EU Commission’s Omnibus Proposal: An attempt to undermine progress on sustainable business

March 2025

[PDF version available below]

On 26 February 2025, the EU Commission published a proposal for a package of reforms to the EU legal framework on corporate sustainability.

The so-called ‘Omnibus’ proposals ostensibly aim at reducing obligations on companies operating in the bloc and increasing their competitiveness, yet they stand to roll back years of advances on corporate accountability and respect for human rights.

Primary among the proposed reforms are extremely regressive proposals on the Corporate Sustainability Due Diligence Directive, which was agreed in 2024 after several years of painstaking negotiations among the EU’s joint legislators, with input from human rights defenders, civil society and businesses.

The Corporate Sustainability Due Diligence Directive obliges companies to identify and assess human rights and environmental risks related to their activities and those of their direct and indirect business parters. Under its provisions, companies affected would have to take steps to address and mitigate these risks, track their effectiveness in doing so, and communicate publicly what they have done.

The Directive is far from perfect, but its agreement marked a major step in the right direction more than a decade on from the UN Guiding Principles on Business and Human Rights, which developed a non-binding framework on the responsibility of businesses to respect human rights.

It improves paths to accountability for victims of corporate abuses and includes obligations for companies to mitigate their climate impact.

If the Commission’s proposals are accepted by the European Parliament and Member States in the Council, the Corporate Sustainability Due Diligence Directive risks being stripped of all its power. The changes would burden companies with check-box exercises without any real impact for the people around the world whose rights are being violated and undermined by companies, including human rights defenders.

The following are some of the main issues with the Commission’s proposals in relation to human rights defenders, directly or indirectly:

  • The Due Diligence Directive obliges certain companies to adopt and put into effect a transition plan for climate change mitigation. Under the Omnibus proposals, companies would only have to adopt a plan, but have no obligation to put it into effect, laying the ground for more greenwashing by businesses (articles 1(c) and 22 of the Due Diligence Directive)

  • The Due Diligence Directive obliges companies to address human rights and environmental risks arising from the operations of their direct and indirect business partners. It is a risk-based approach. Under the Omnibus proposals, they would only have to concern themselves with risks in the activities of direct partners, allowing them to ignore risks further along the chain, where most violations occur (article 8 of the Due Diligence Directive)

  • The Due Diligence Directive obliges EU Member States to ensure companies can be held liable for damage caused by their failure to carry out proper due diligence.

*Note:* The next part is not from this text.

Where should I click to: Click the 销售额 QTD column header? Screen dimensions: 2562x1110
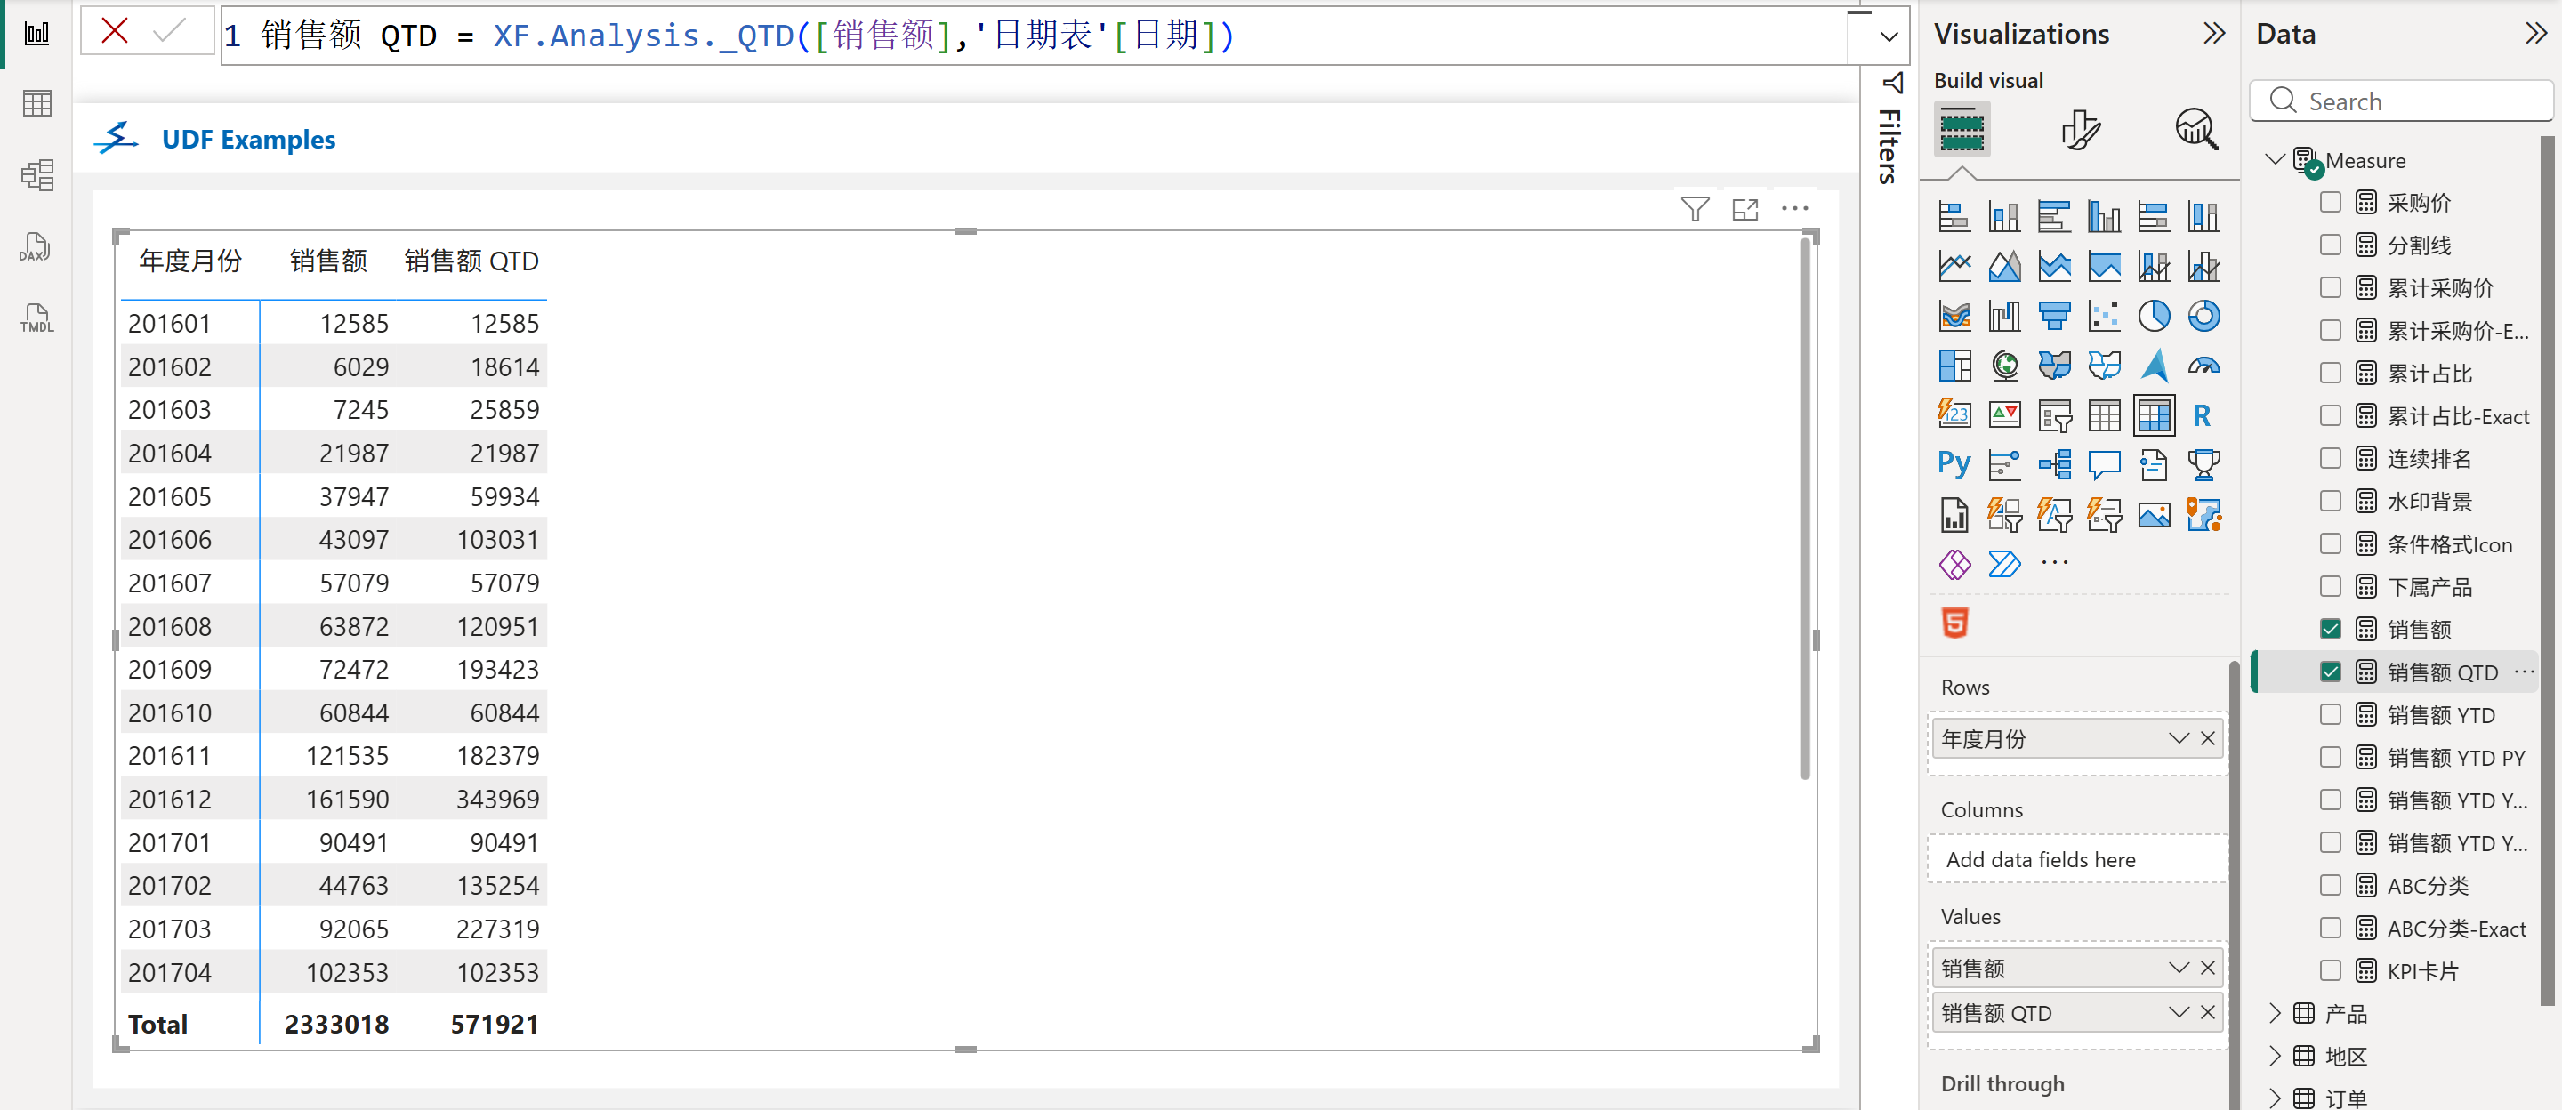pyautogui.click(x=471, y=262)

Under the Omnibus proposals, this would no longer be obligatory, but merely an option for Member States, frustrating the right to remedy for violations of human rights (article 29.1 of the Due Diligence Directive)

  • The Due Diligence Directive provides that trade unions, environmental and human rights organisations can support victims of human rights violations in holding companies to account. Under the Omnibus proposals, this provision would be removed, increasing the barriers faced by people seeking to access justice (article 29.4 of the Due Diligence Directive)

  • The Due Diligence Directive expressly includes human rights defenders as stakeholders in the due diligence process. Under the Omnibus proposals, they would be excluded, limiting the avenues for human rights defenders to engage with companies and inform them of human rights risks (article 2(n) of the Due Diligence Directive)

  • The Due Diligence Directive obliges companies to consult stakeholders when deciding to terminate or suspend a business relationship linked to human rights risks and monitoring the effectiveness of their own due diligence policies. Under the Omnibus proposals, the instances in which consultation is required would be dramatically narrowed, and exclude both these situations, moving away from the people-centered purpose of due diligence (articles 13.3(c) and 13.3(e) of the Due Diligence Directive)

  • The Due Diligence Directive obliges companies to assess the effectiveness of their own due diligence processes at least every 12 months. Under the Omnibus proposals, companies would only have to assess the effectiveness of their policies every 5 years, meaning problematic and ineffective policies would stay in place for longer (article 15 of the Due Diligence Directive)

  • The Due Diligence Directive obliges the EU Commission to assess the need for further due diligence requirements for companies in the financial sector. Under the Omnibus proposals, the Commission would no longer have to assess the need for due diligence by investors and financial service providers (article 36.1 of the Due Diligence Directive)

The Omnibus proposals mark a shameful shift from the EU Commission, seeing it put deregulation above sustainable business, the protection of human rights and support for human rights defenders.

The reforms will now have to be considered by the European Parliament and the Member States in the Council. It is vital that they are rejected.